Hello?
Is anyone still there? Should you still be there? Am I still here?
Well. I am still alive, despite 2020’s best attempts. I stepped away back in…whatever year that was…because I was distracted with trying to buy a house, and then I just let life distract me completely away. But 2020, being a shit year that highlighted every shit thing about everything, also managed to highlight just how much I hated my job (which was not quite as much as that version of the job hated me, though it was pretty close), so after being told I could accept a position I didn’t want, or else quit in the middle of a pandemic-driven unemployment crisis, I…did not quit, but worked there for another 6 months while trying to find another job.

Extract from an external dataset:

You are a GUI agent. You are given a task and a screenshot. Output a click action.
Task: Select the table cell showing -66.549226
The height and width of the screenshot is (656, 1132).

Turns out I’m particularly bad at job searching (this is not news), but at the end of the next transition period at work, when the position (which I hadn’t wanted) was slated to work under the person who’d undermined the last appearance of competence I had with management (I mean, honestly, management had had it in for me for a couple of years at that point, it wasn’t like she had to work very hard, but she still did it…I’d say I’m not bitter, but I’m really fucking bitter)…where were we? Right. At the next transition period, I tallied up my monthly expenditures, compared it to my current savings, and decided that quitting was the sanest course.
Maybe I’ll write you a story about how awful that last year was there, but mostly we’re supposed to put on a happy face and repress everything, and I’m terrified that my reasonable complaints plus my tendency to dramatically rant when I’m upset make me sound like an entitled asshole who caused all the things that happened to her out of arrogance and Not Trying Hard Enough–which now that I write it out, sounds like maybe that job did more of a number on me than I thought.
Anyway, since I’m unemployed until further notice, and since being an author is maybe the only dream I keep coming back to, I figured I might as well give it a whirl, again, For Real. I don’t think the money will last quite long enough to get published (I should be good for 4-5 months, assuming nothing goes horrifically wrong), but if I’m slowly looking for jobs alongside, or doing part time work, or…I don’t know, but I’m hoping I can get a bulk of writing done while I’m unemployed, so when I have to give up and crawl back to the industry I just left (which complicates the job search; I want OUT, else I could probably have my pick of jobs), I can maybe lie to myself that it’ll only be temporary while my dreams of Becoming An Author are realized.
And in the meantime I can be every third millennial who’s “taking some time” to “write my book.” Goddammit.
But anyway, I outlined an actual plot for Eggs Unsung, then realized Equipoise was more than half written, so I’m working on that, and intending to do EU next. Work is coming along steadily on Equipoise so far, although I’m mostly only adjusting things, and I expect that speed to slow as I reach the parts that need more serious work (or, you know, haven’t been written at all yet). But today I have a headache I can’t work around, so rather than write and delete the same 200 words three more times, I thought I’d resurrect this blog, for whatever three followers it might still have.
So yeah. Hi. Hello. I hope 2021 is treating you okay so far.